InferNex-Bridge: Adaptation layer for integrating InferNex with KServe, supporting dual CRD declarative deployment of InferNex via LLMInferenceService / InferNexService. See Component README.

Roadmap

[26-06] Hermes-router intelligent routing supports perception and scheduling based on instance resource saturation, and secondary scheduling among instances under PD disaggregated architecture.
[26-06] InferNex-Deployer improves the continuous integration pipeline, adding production-grade validation for large model PD disaggregated and multi-instance deployment.
[26-06] Elastic-scaler focuses on workload distribution acceleration (weights, images, process startup), supporting high-performance elastic scenarios, while complementing event signal-driven scaling and compute-aware strategies.

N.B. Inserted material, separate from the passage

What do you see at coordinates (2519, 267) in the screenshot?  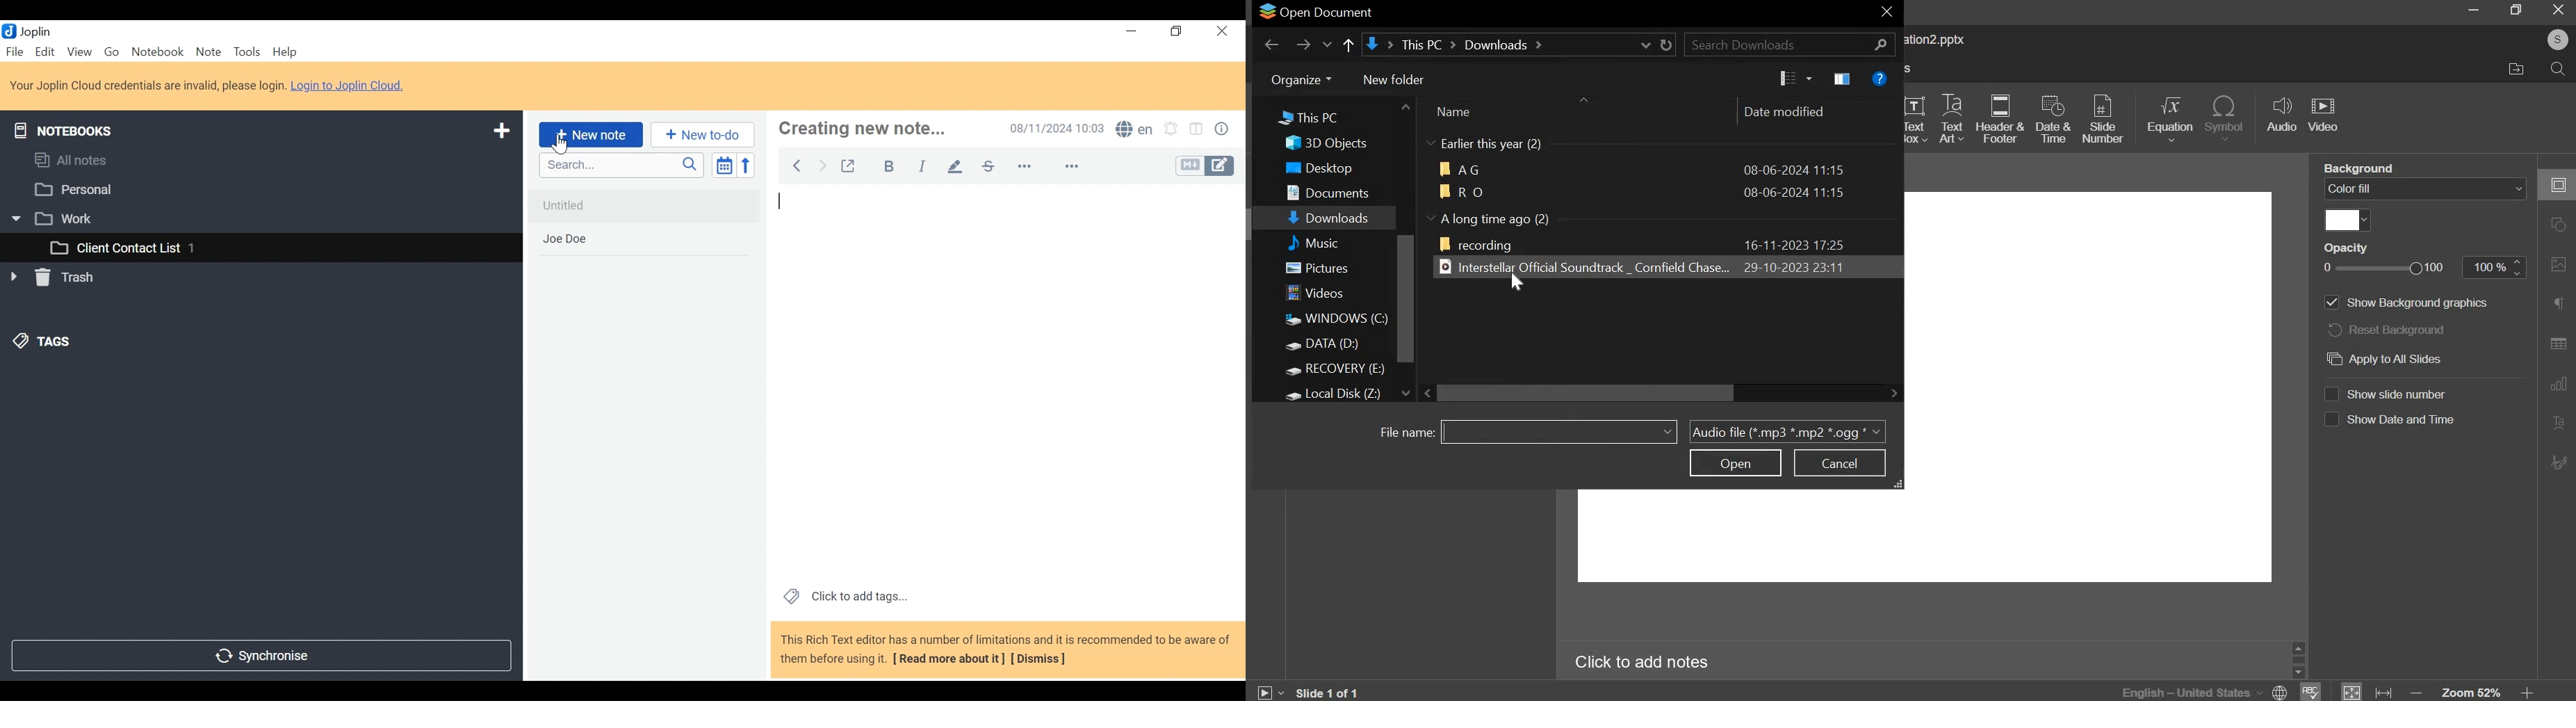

[26-X] Eagle-Eye near-real-time observability will extend dynamic network resource metrics, broaden hardware health and sub-health perception, adapt to A5 generation specifications, and advance error code standardization.
[26-X] KVCacheX covers Cache-indexer / conductor and Lingqu enablement-related directions; plans to incorporate iterative enhancements such as DSA and Hybrid Attention KV offloading capabilities.
[26-X] Plan KServe integration adaptation for unified management of different types of inference Serving (predictive, LLM, etc.) and compute stack traffic (InferNex, llm-d, etc.); collaborate with the vLLM-ascend community to publish recommended deployment cases based on InferNex.